ThermoONet -- a deep learning-based small body thermophysical network: applications to modelling water activity of comets
This work addresses the problem of slow modeling for researchers studying cometary activity, offering a significant speed-up while maintaining accuracy, though it is incremental as it applies existing deep learning methods to a specific domain.
The authors tackled the computational intensity of traditional thermophysical models for comets by developing ThermoONet, a neural network that predicts temperature and water ice sublimation flux with about 2% error and reduces computation time by nearly six orders of magnitude, as demonstrated by fitting water production rates for comets 67P and 21P.
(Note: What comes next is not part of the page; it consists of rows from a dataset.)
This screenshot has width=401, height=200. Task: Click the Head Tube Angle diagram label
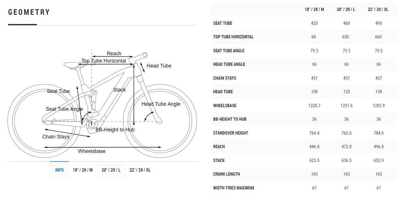(161, 104)
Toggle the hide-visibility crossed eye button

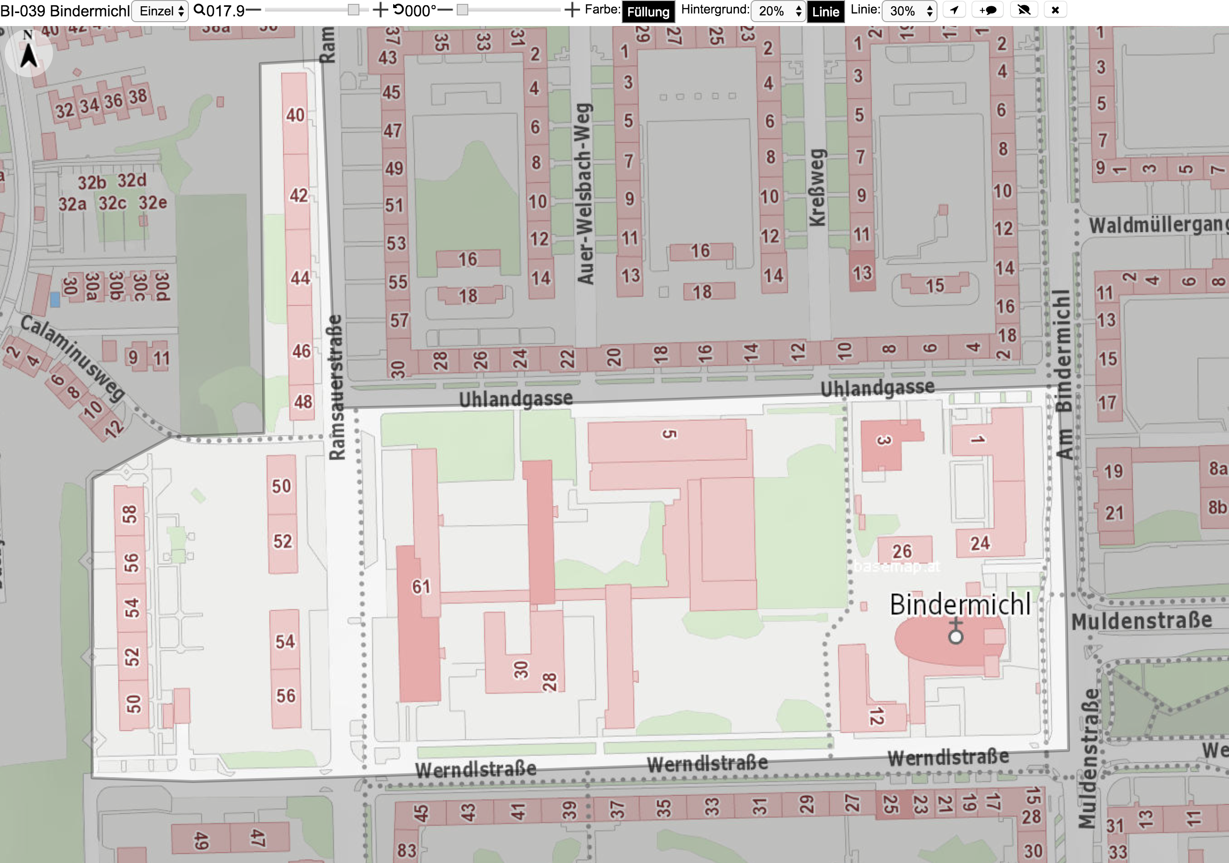point(1023,10)
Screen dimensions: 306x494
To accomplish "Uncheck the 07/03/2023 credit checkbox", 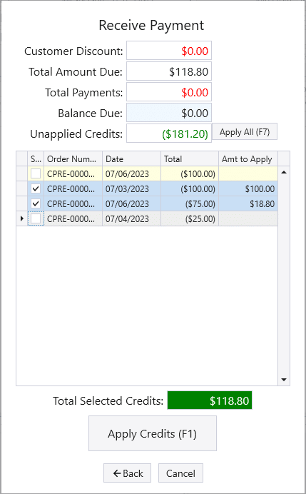I will [x=36, y=188].
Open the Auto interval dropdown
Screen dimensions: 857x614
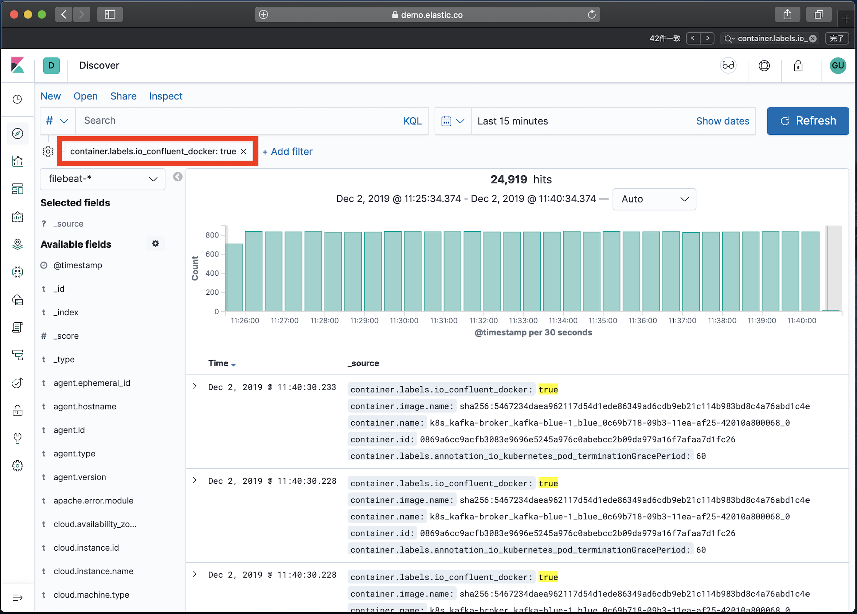654,199
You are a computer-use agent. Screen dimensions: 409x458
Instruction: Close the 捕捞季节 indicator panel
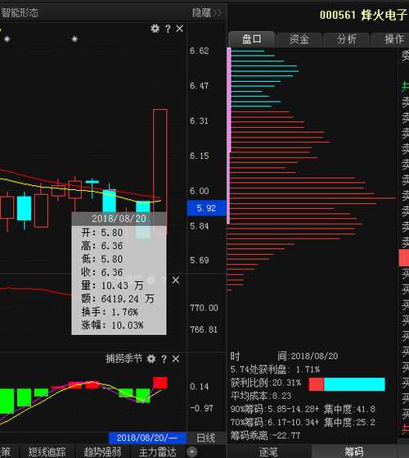[x=176, y=359]
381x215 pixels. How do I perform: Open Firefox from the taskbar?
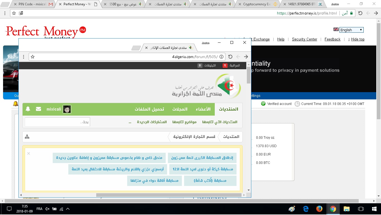[x=319, y=209]
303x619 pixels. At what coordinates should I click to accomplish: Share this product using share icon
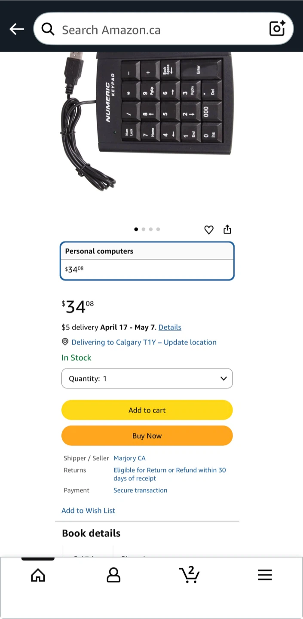[x=227, y=230]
Cometary activity is a compelling subject of study, with thermophysical models playing a pivotal role in its understanding. However, traditional numerical solutions for small body thermophysical models are computationally intensive, posing challenges for investigations requiring high-resolution or repetitive modeling. To address this limitation, we employed a machine learning approach to develop ThermoONet - a neural network designed to predict the temperature and water ice sublimation flux of comets. Performance evaluations indicate that ThermoONet achieves a low average error in subsurface temperature of approximately 2% relative to the numerical simulation, while reducing computational time by nearly six orders of magnitude. We applied ThermoONet to model the water activity of comets 67P/Churyumov-Gerasimenko and 21P/Giacobini-Zinner. By successfully fitting the water production rate curves of these comets, as obtained by the Rosetta mission and the SOHO telescope, respectively, we demonstrate the network's effectiveness and efficiency. Furthermore, when combined with a global optimization algorithm, ThermoONet proves capable of retrieving the physical properties of target bodies.